Тогда он поднял на нее глаза и на мгновение забыл обо всем. Остались только эта женщина и ощущение, что все, что было плохо, станет хорошо. Что он был в безопасности.
Он закрыл глаза и попытался удержать это ощущение.
Здоровенного мужика звали Болдтом, уж это-то он знал. Он был не столько высок, сколько широк в плечах, но руки его с длинными пальцами, казалось, принадлежали другому человеку. Они выглядели так, словно он целыми днями держит их в карманах. Прячет их. Бережет их. Бену еще никогда не доводилось видеть таких рук.

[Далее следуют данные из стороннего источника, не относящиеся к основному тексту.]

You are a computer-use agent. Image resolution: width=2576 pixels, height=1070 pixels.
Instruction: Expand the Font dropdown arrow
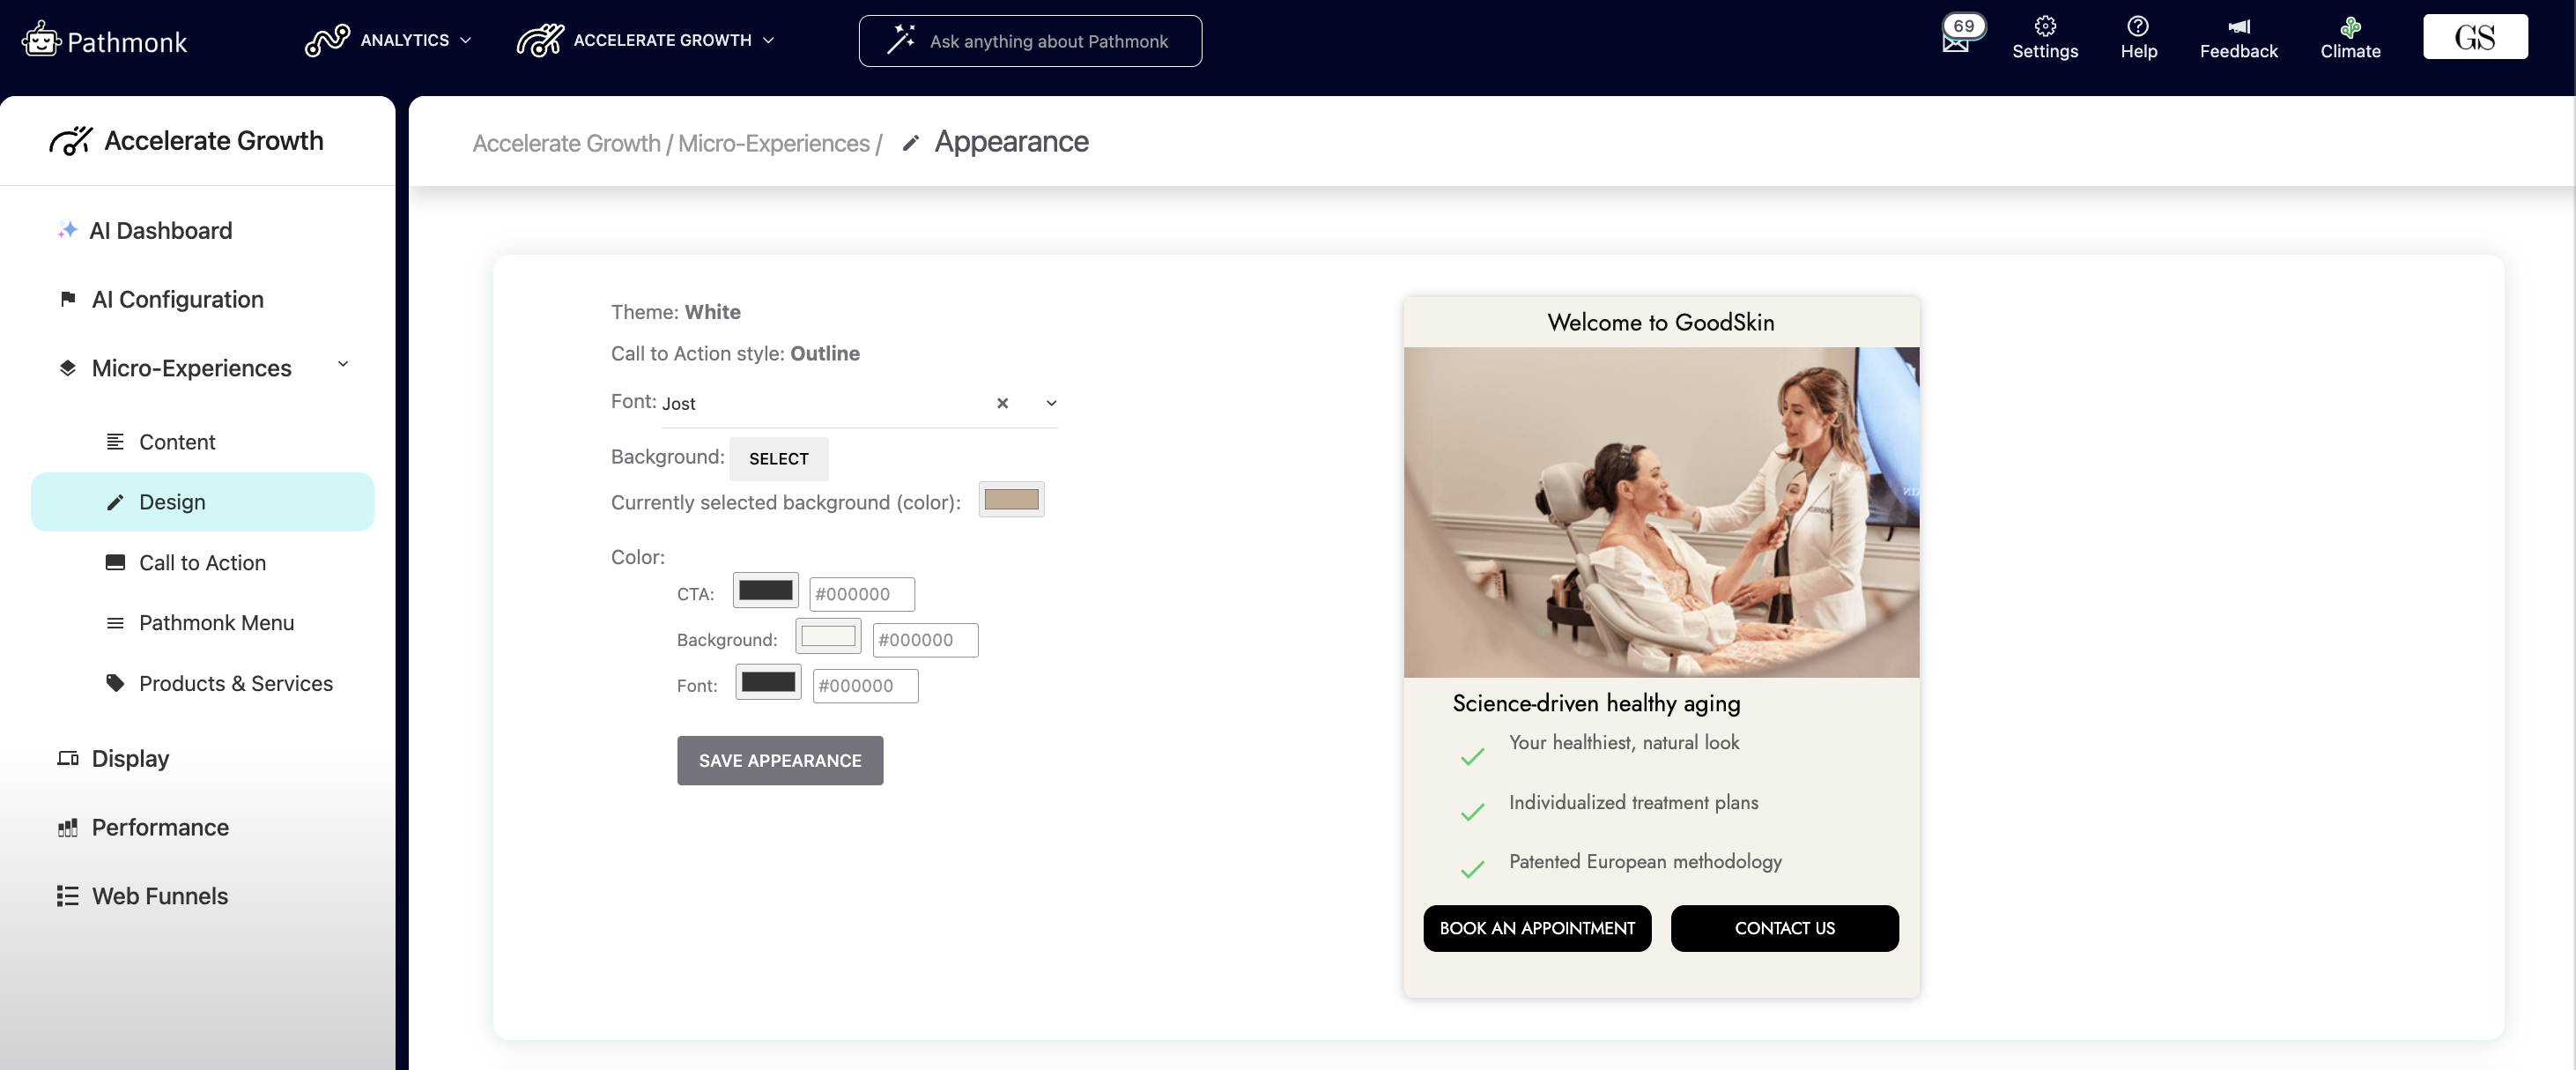pyautogui.click(x=1051, y=403)
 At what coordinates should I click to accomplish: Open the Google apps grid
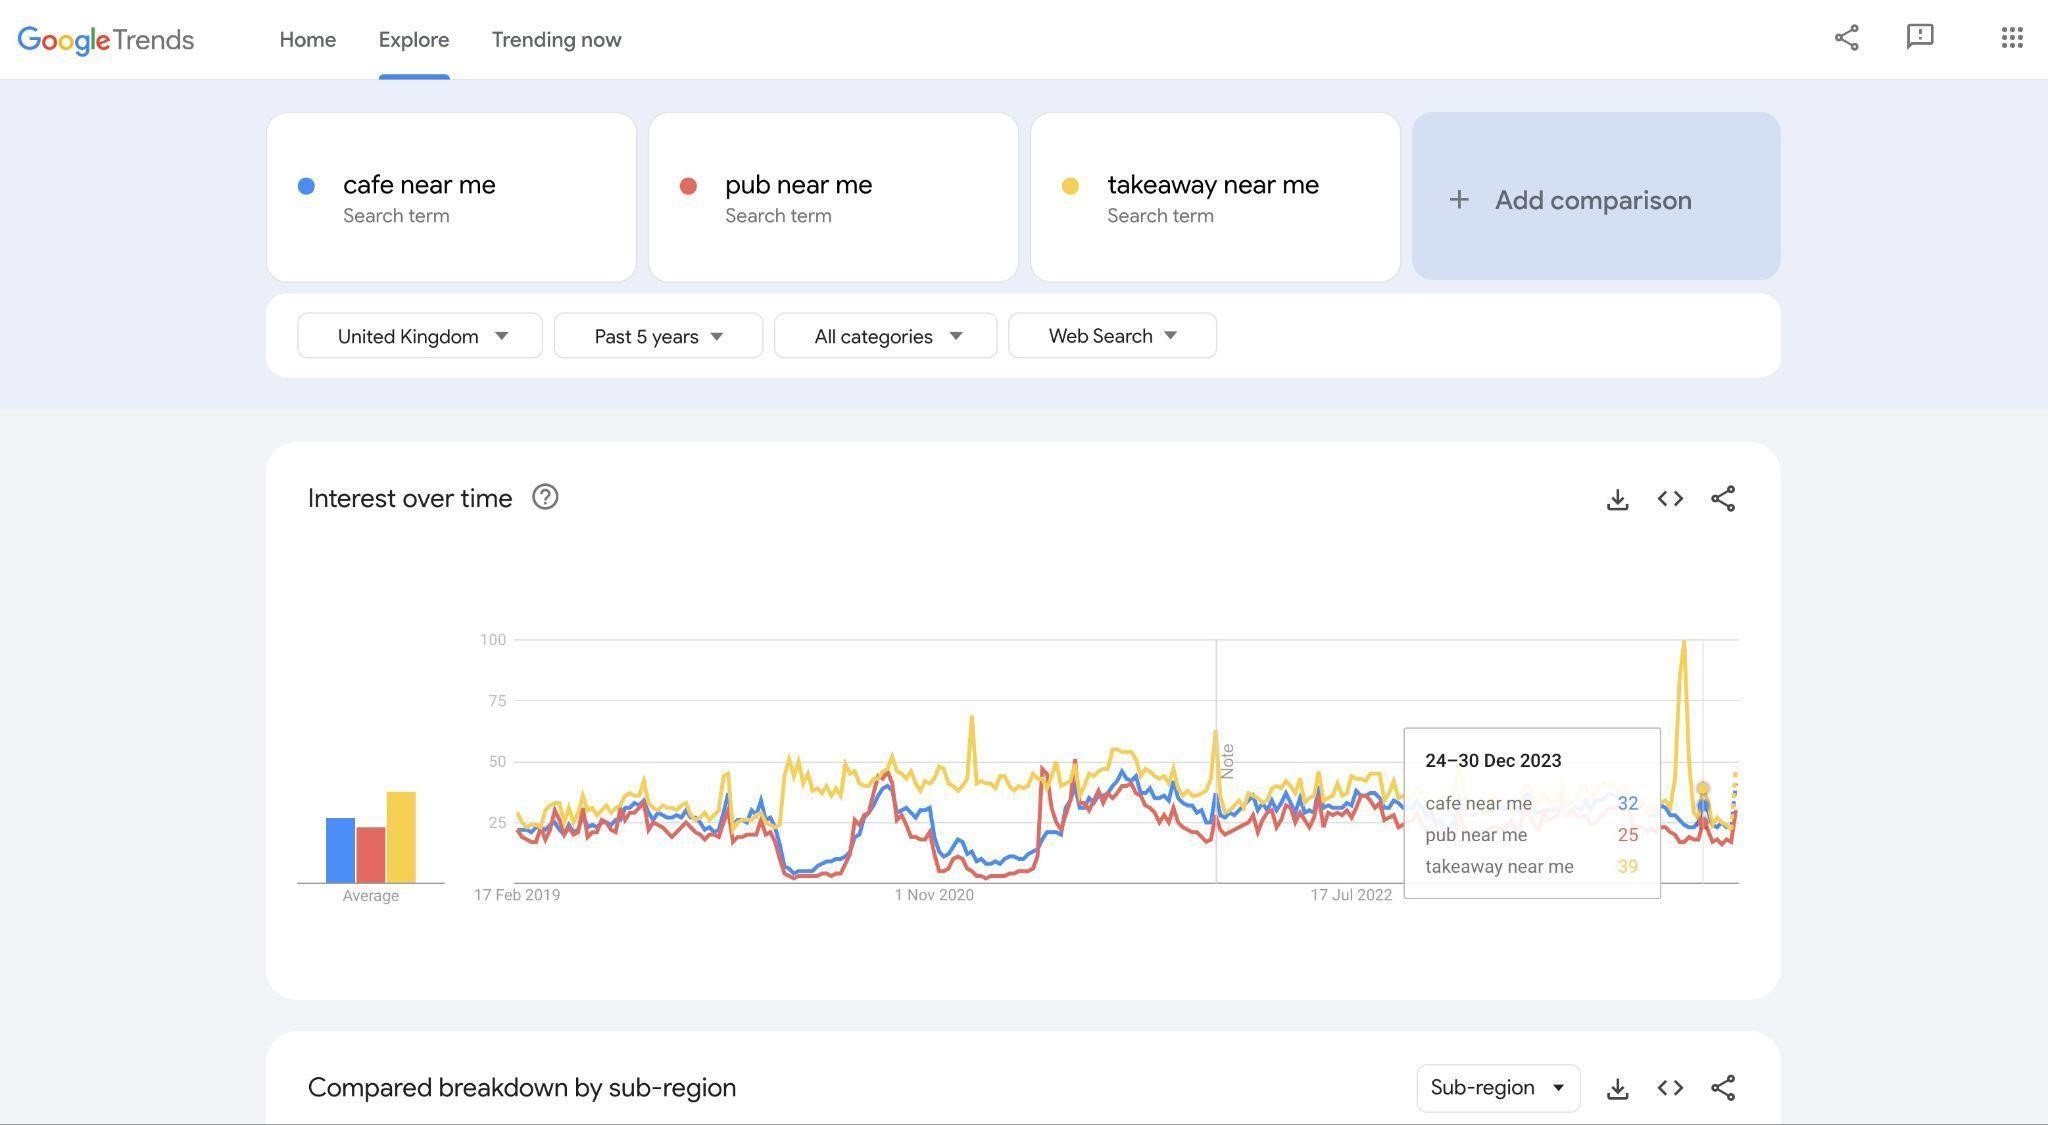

Другой мужчина, который пришел с визитом в плавучий дом, был, наверное, художником. У него были нежное лицо и вьющиеся волосы, и он откликался на имя Эндрю или Эндрюс; Бен не понял, было это именем или фамилией. Он положил альбом с белой бумагой для рисования под лампой на стойку небольшого бара, отделявшего кухню Дафны от крохотной гостиной, где размещался раскладной диванчик Бена. У стойки бара стояли три высоких стула, на которых обычно сидел Бен, пока Дафна готовила.